GIVEN EXERCISE A: Repeat the part of the Elite Training Solutions article between "02/08/2012 5:00 AM" and "Elite Training Solutions.", inclusive.
GIVEN EXERCISE B: Carry on writing the article about Elite Training Solutions from the point where it stops.

Clients get physical, mental lift at Elite Training Solutions

02/08/2012 5:00 AM

02/09/2012 6:35 AM

Nathan Wadsworth can take 10, 20 or even 100 pounds off your weight the first time you visit Elite Training Solutions.

It’s a temporary condition caused by an anti-gravity treadmill called the Alter G, but it’s no gimmick. The Alter G is used by some of the world’s elite distance runners as well as rehabilitation facilities treating injuries. Wadsworth said he has the only Alter G sports model open to the public in the Midwest.

"I wanted to put in state-of-the-art, top-end equipment for people to train on," Wadsworth said.

Wadsworth, who was twice an All-Missouri Valley Conference cross-country selection at Wichita State University, opened Elite Training Solutions in an industrial area along South West Street last month. He still runs, as his lean looks attest, but these days he’s putting his master’s degree in exercise science to work helping others as well.

He said he’s not worried if the location seems a little off the beaten track because his facility is a "destination" for clients, many of whom are trying to improve their performances in marathons or triathlons.

Wadsworth’s personal best in a marathon was the 2:21:51 he ran in 2006. In addition to running in the New York City and Boston marathons, he qualified for the U.S. Olympic marathon trial in 2007, finishing 57th.

SOURCE MATERIAL:
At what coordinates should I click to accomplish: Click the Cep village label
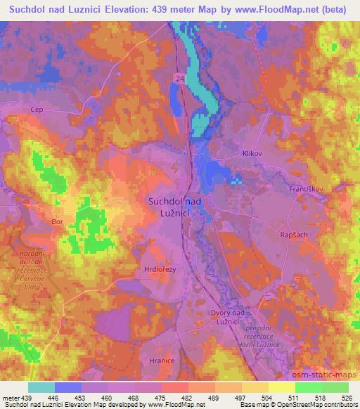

EXERCISE RESULT A:
02/08/2012 5:00 AM

02/09/2012 6:35 AM

Nathan Wadsworth can take 10, 20 or even 100 pounds off your weight the first time you visit Elite Training Solutions.

EXERCISE RESULT B:
Wadsworth said much of his work is designing training programs for clients who want to compete in endurance events. He tests clients’ heart rates and blood lactate levels to determine the desired intensity of workouts, and observes them to correct any flaws in their form. He also incorporates flexibility and strength training.

"I really try to help them become more athletic and strong," he said. "Running is a full-body exercise, it’s not just your legs."

One thing anyone who wants to complete a marathon should do is start training early, he said.

"If you’re smart, put it on your calendar six months out," he said. "We’re going to build you up gradually."

The Alter G, which uses a pressure-controlled chamber to gently lift the runner, can help in a couple of ways. For people coming back from injuries, it can keep their cardiovascular system in shape while injuries heal.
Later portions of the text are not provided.